Q/A with Marketing Magazine, Traffic of Good Intent guidelines

David Thomas over at Marketing Magazine challenged us with some questions about the release of the Traffic of Good Intent guidelines. We turned it around over night with thanks from the Programmatic Trading committee, Julia Casale gets special thanks for help.

Q: How much do you think the average Canadian advertiser worries about fraud? Who is it the biggest problem for?

A: No one wants to feel that they have been ripped off in a purchase. When media inventory, presented as legitimate, is exposed as illegitimate, everyone suffers except the source of the inflation. This has been a recurrent problem in media since the beginning of the industry and has been the genesis of an “arms war” when it comes to defining legitimate media exposure. Let’s be honest, defining media exposure, in all media, is an exercise in math, technology and statistical process with varying degrees of accuracy.

When numbers that are inflated for greed we all suffer, advertisers, publishers and agencies. Brands end up paying too much, publisher reputations are questioned and agencies are given the headache of sorting out good traffic from bad while online media’s reputation as whole gets varnished with the same brush. On the other hand, the media industry has innovated from the beginning mechanisms to deal with this problem.

As spending on digital continues to grow, accounting for a larger slice of the overall media budget, we see the beginnings of brand procurement departments requesting more transparency into where exactly those dollars are going. That is the role of Best Practice document – to facilitate a smart discussion among a wider group of stakeholders to support the industry’s efforts to eliminate these unscrupulous activities and help cement the legitimacy and value of the channel.

Q: How much of a challenge is it for all the industry stakeholders — not just on the buy and sell-side, but advertisers, exchanges and technology vendors who are competing with one another — to come together to address fraud?

A: IAB Canada has four type of members that are important to the discussion, advertisers, publishers, agencies and technologies. Our structure is for Councils to bring one type of member together (i.e. What is the publishers point of view) while committees rally around an issue (i.e. programmatic buying). In both cases competitors are sitting together to address problems and solutions. One of most successful committees is the Ad Ops committee and they have been reducing fraud and other craptacular problems in the market for years. Previous to the release of this Best Practice document we hosted a webinar with Steve Sullivan of IAB US for this committee to discuss the Traffic of Good Intent task force. Plus we operate a list server so that when one Ad Operations professional at one company spots something irregular, they post an email that immediately alerts everyone on the list. They are all competitive organizations that help each other protect the common good. They are unsung heroes of this industry.

Q: One of the suggestions in the report was to move away from superficial metrics like CTRs and video completion rates. Do you think Canadian advertisers are moving away from relying on these measures, or is there still a long way to go?

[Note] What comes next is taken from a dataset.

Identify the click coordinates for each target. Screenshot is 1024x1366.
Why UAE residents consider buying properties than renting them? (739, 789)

A: I hope they are. The click is still a widely used measuring stick, but advertisers are continuously evolving their approach to measurement and attribution – placing more emphasis on transactional performance and qualitative lift – measures that are far less vulnerable to fraud. Clickthrough rates can be highly misleading even the absence of problems generated by fraudulent traffic and clicks. As I pointed out in answering the first question there is an “arms war” where there is an escalating investment in providing new metrics and methodologies not only to reduce fraudulent traffic but also to provide more meaningful metrics than CTR. Look at what comScore has done with vCE, Neilsen’s OCR, Moat’s Brand Score and the investments made by ad servers with MRC accreditation. Anyone exclusively looking at CTR as their KPI is a prospect for one of our courses.

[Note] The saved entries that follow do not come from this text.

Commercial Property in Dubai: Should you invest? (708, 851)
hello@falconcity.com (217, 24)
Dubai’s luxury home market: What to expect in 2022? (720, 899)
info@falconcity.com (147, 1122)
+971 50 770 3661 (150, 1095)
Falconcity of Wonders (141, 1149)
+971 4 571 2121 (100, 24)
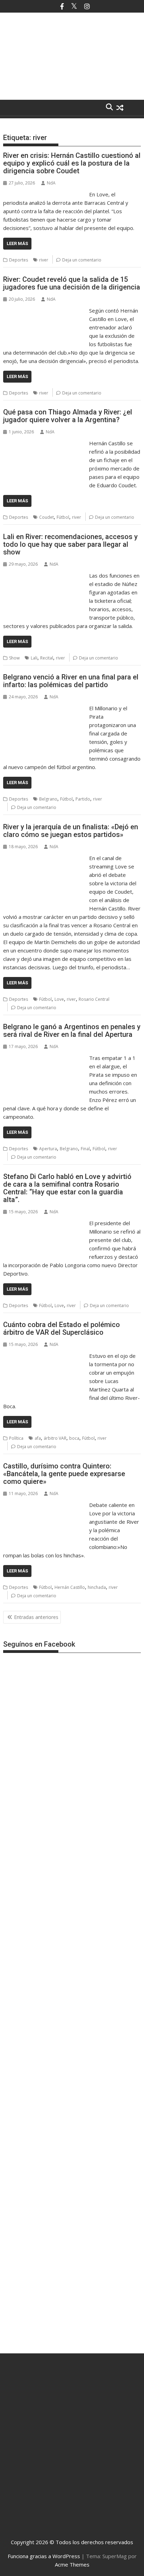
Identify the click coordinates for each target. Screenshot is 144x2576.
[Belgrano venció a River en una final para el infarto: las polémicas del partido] (44, 708)
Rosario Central (94, 999)
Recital (46, 658)
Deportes (18, 260)
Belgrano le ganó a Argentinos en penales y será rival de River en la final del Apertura (72, 1030)
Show (14, 658)
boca (74, 1438)
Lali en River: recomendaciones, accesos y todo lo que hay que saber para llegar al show (70, 544)
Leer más (17, 243)
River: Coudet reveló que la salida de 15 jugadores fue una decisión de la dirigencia (71, 283)
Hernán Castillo (70, 1587)
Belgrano (48, 799)
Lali (34, 658)
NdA (51, 183)
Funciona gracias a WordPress (44, 2556)
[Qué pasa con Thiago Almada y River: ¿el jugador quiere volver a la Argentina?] (44, 443)
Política (16, 1438)
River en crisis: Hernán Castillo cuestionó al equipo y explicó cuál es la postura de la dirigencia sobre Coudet (72, 163)
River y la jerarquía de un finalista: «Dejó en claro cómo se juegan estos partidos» (70, 831)
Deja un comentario (81, 260)
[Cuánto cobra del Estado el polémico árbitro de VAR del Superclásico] (44, 1355)
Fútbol (63, 517)
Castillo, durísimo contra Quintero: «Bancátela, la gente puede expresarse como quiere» (64, 1474)
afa (38, 1438)
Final (85, 1149)
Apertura (48, 1149)
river (43, 260)
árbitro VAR (55, 1438)
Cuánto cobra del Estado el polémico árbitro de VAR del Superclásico (61, 1328)
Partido (82, 799)
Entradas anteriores (36, 1617)
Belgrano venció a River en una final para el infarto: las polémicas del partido (70, 681)
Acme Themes (72, 2564)
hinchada (97, 1587)
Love (59, 999)
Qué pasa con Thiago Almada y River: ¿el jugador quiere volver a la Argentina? (67, 416)
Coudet (46, 517)
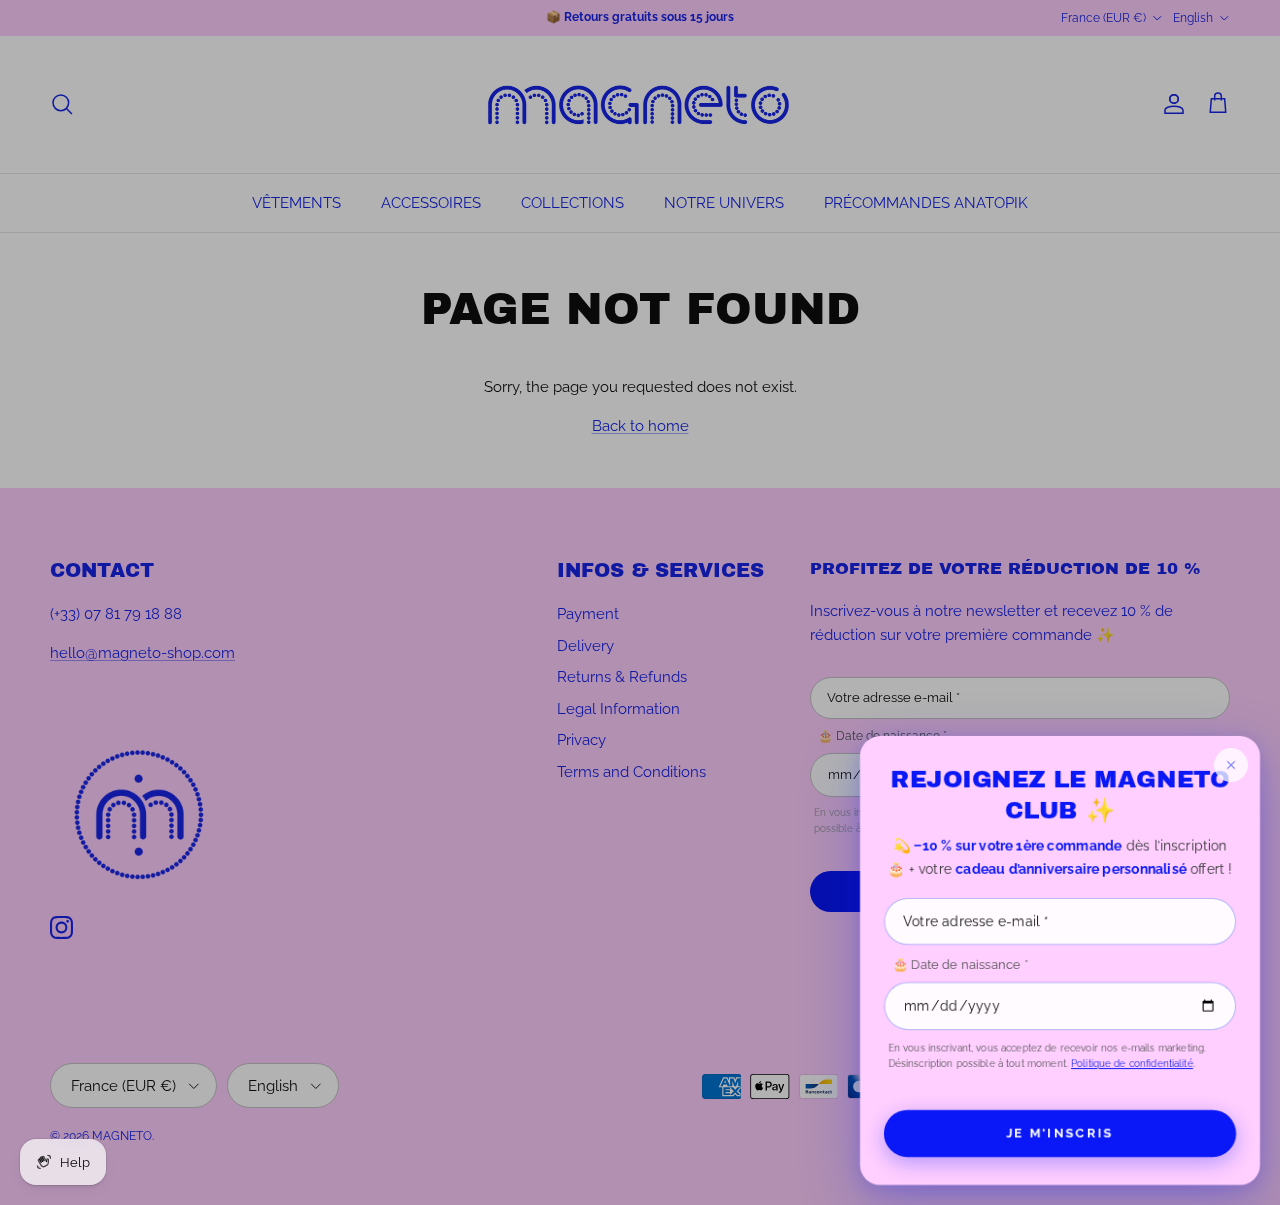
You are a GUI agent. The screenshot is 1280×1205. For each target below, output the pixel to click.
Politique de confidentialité (1132, 1063)
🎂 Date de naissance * (960, 964)
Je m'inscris (1060, 1132)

Q: One of the things I was surprised to see in the report was the suggestion that advertisers should budget for some inevitable losses to fraud. That seems like something a lot of advertisers are thinking, but no one really wants to come out and say: that fraud is an inevitable cost of doing business on the Internet. From a pure cost-efficiency standpoint, it may strike certain buyers as cheaper to accept that fraud is going to happen and buy a little extra inventory, than pay for fraud detection or premium inventory. What’s wrong with that kind of thinking? How can advertisers budget for fraud, without becoming complacent? 

 A: There are many actions the guide recommends and it is a working document inviting further submissions. It’s a very good idea for buyers and sellers to spend some time with their staff and partners review the document and do a gap analysis. The Insertion Order (IO) is critical to defining what is being bought at what price using what technology, how inventory will be delivered. How pricing and performance incentives are structured play a huge role in fraud generation or reduction. Banks and credit cards budget for fraud and of course they invest in reduction and prevention. No one is recommending that we give up banks and credit cards except for survivalists. If your only action is to accept that fraud exists and buy more inventory you will find that the fraudsters have ways to make their inventory just a little more appealing. The outcome will be to reward the fraudsters disproportionally.